By Erastus Mulwa | February 6th 2017
Climate experts have warned that semi-arid regions will continue to experience severe drought in the coming decades. (Photo: Jonah Onyango/Standard)

People living in Yatta, Masinga and Mwala in Machakos are staring at starvation as the dry spell persists.

This comes at a time climate experts have warned that semi-arid regions will continue to experience severe drought in the coming decades. Kitui and Makueni have been named among Kenya's worst-hit counties.

This is expected to lead to increased poverty and rural-urban migration.

Massive sand harvesting in rivers that serve the three counties has aggravated the situation.

For instance, Thwake and Athi rivers have been ravaged by massive sand scooping and pollution by upstream counties of Kajiado, Nairobi and Kiambu.

In Makueni, where commercial sand harvesting has been banned, bloody clashes between locals opposed to sand scooping and sand traders have been reported in the recent past.

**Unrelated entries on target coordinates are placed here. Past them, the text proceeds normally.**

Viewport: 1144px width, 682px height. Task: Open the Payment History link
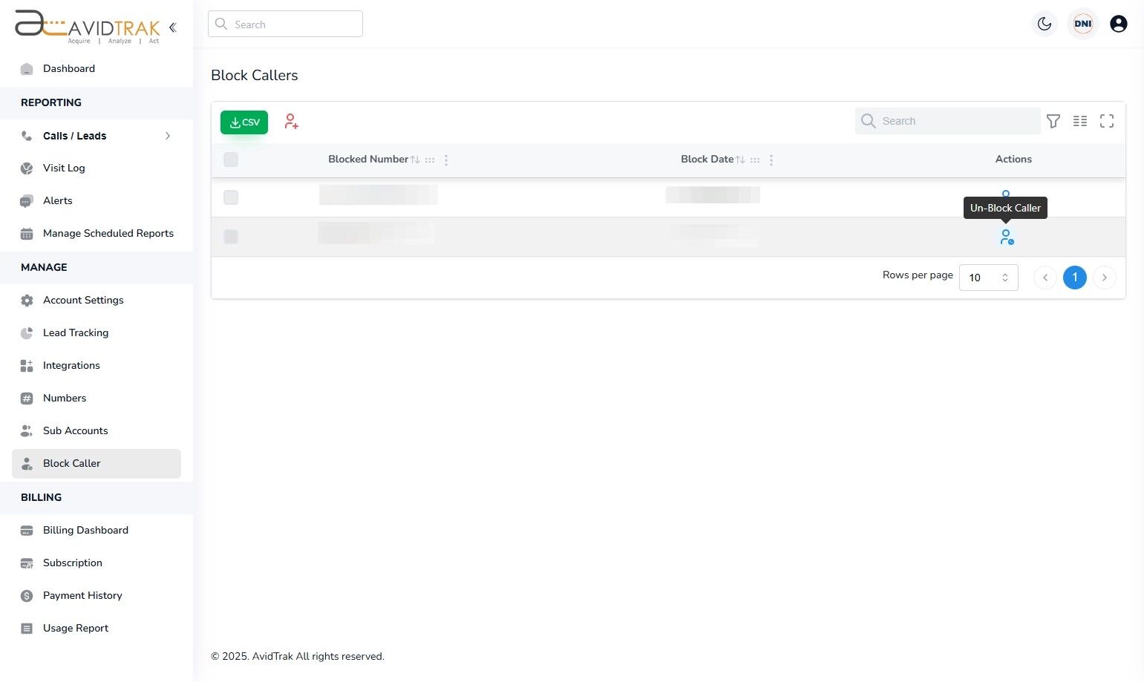pos(82,595)
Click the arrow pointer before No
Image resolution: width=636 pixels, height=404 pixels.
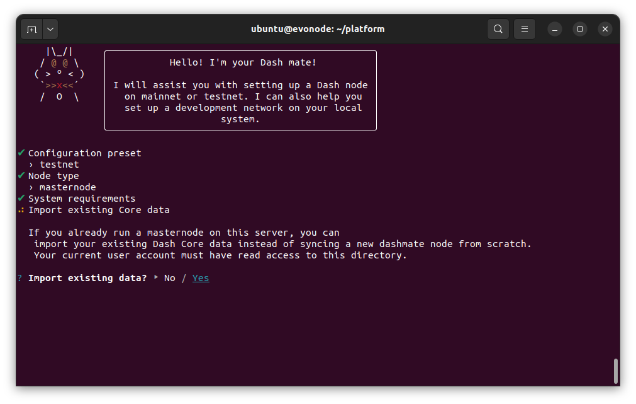(x=156, y=277)
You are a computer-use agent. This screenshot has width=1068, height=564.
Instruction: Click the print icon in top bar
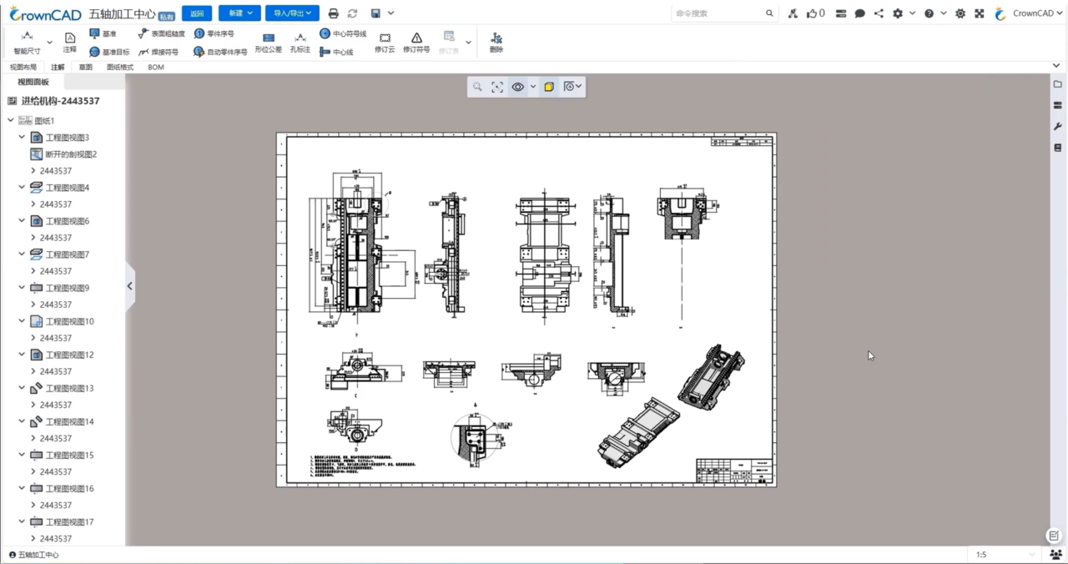point(334,13)
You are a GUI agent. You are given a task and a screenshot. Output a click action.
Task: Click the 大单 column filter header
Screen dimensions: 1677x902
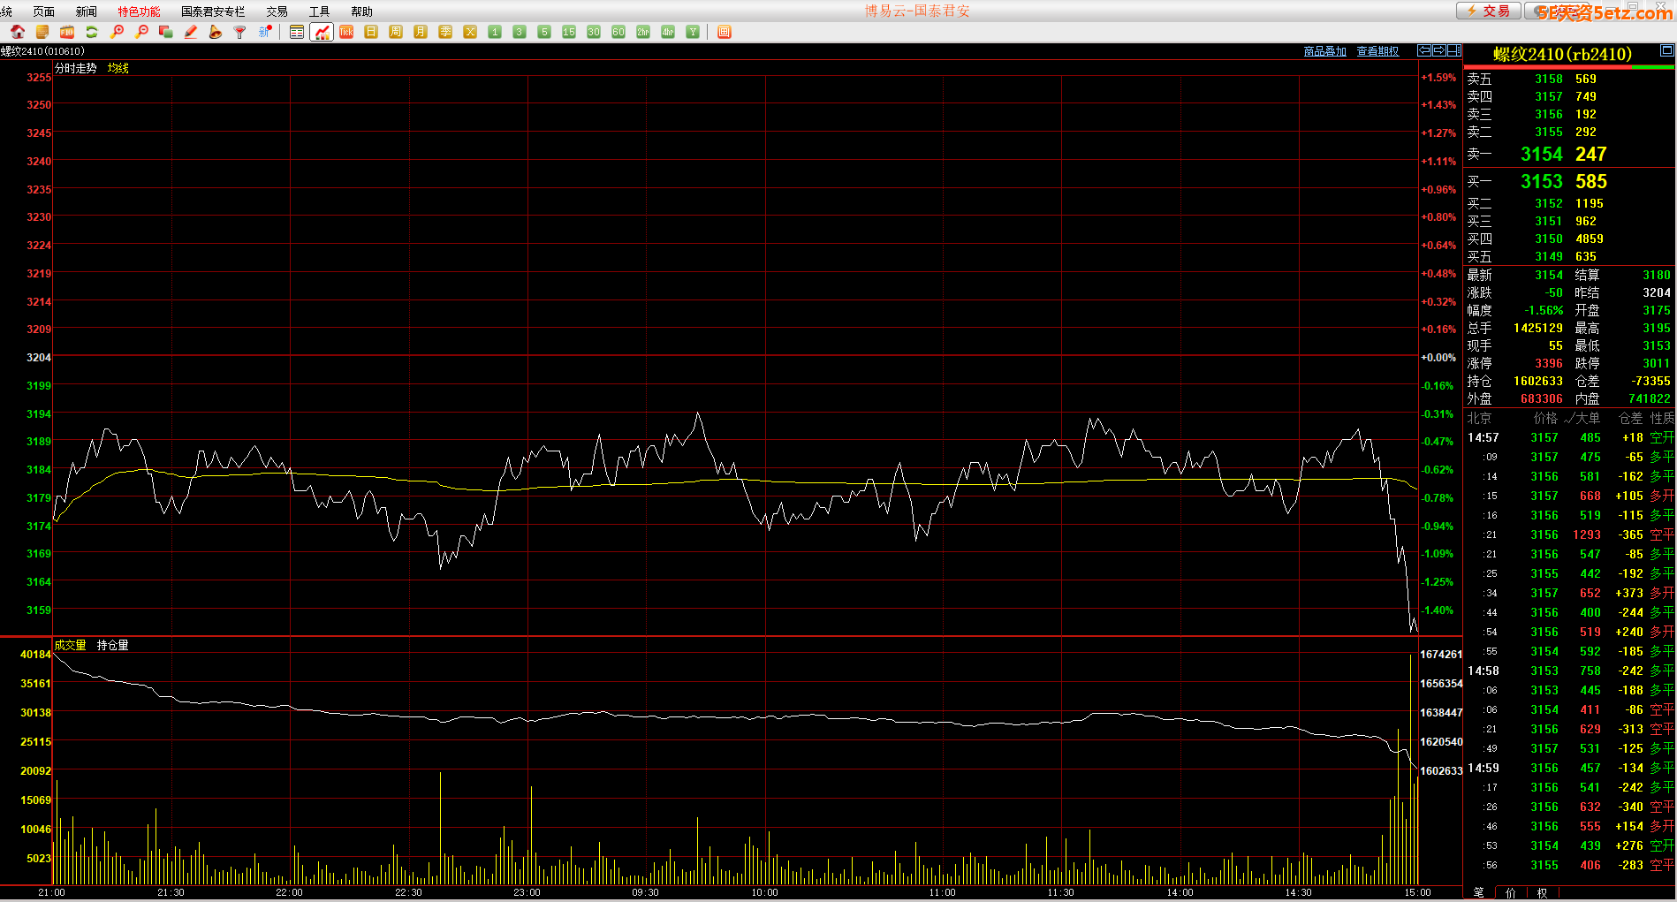1583,419
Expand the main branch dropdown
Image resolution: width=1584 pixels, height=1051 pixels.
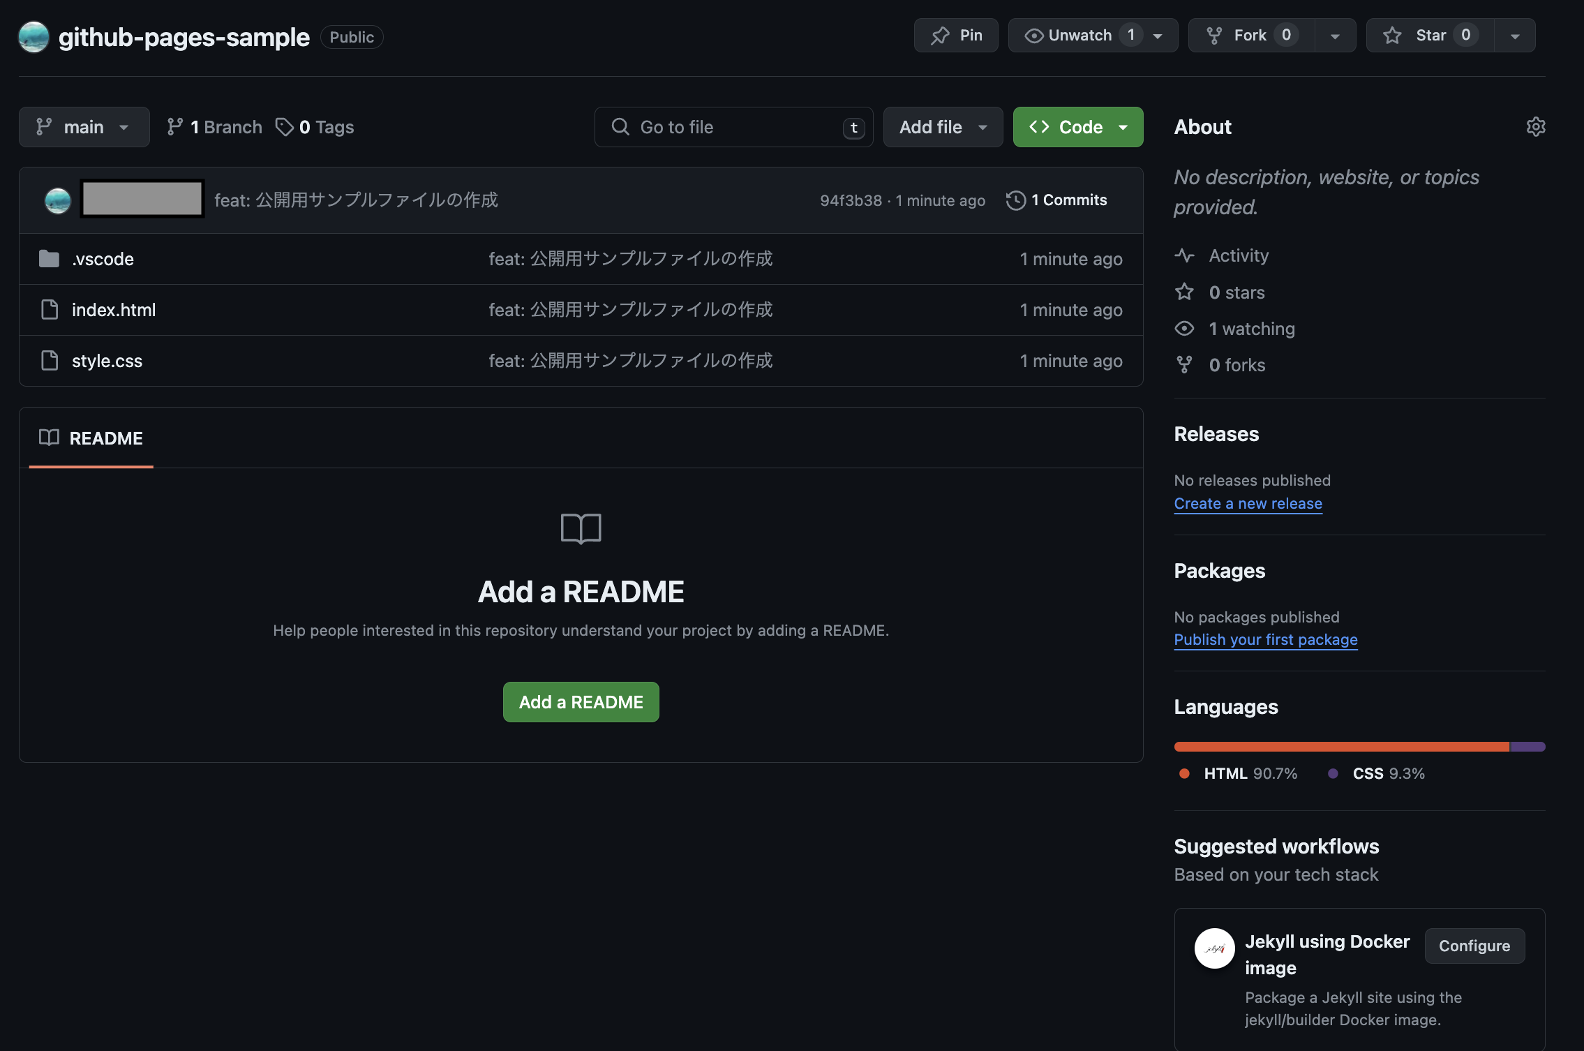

Several vehicles belonging to both the county government and sand traders have also been burnt down during such confrontations.

Last year, Yatta MP Francis Mwangangi led the Parliamentary Committee on Water and Environment to assess the extent of pollution in River Athi, a key source of livelihood for thousands of locals who practice small-scale farming.

But as the House Committee discovered, the river waters have been so badly polluted to the extent that farmers who have been operating under several irrigation schemes cannot export their produce as consumer agencies declared their produce unfit for foreign markets.

Last week, Mwangangi called for immediate action by both the national government and international agencies to avert further encroachment and put a stop to its pollution.

According to Lemi Muia, a climate expert and member of United Nations Framework Convention on Climate Change (UNFCCC), there is a serious need to formulate and implement appropriate interventions to enable communities in arid and semi-arid areas to adapt to the effects of climate change.

"By adoption I mean more efficient use and preservation of ground water resources and sources, continuous development of drought-tolerant crops and tree species coupled with forestry practices that are less vulnerable to droughts," he said.

Mr Muia warned that unregulated sand scooping in rivers could lead to catastrophic results considering the erratic climatic patterns currently being experienced in the Lower Eastern region.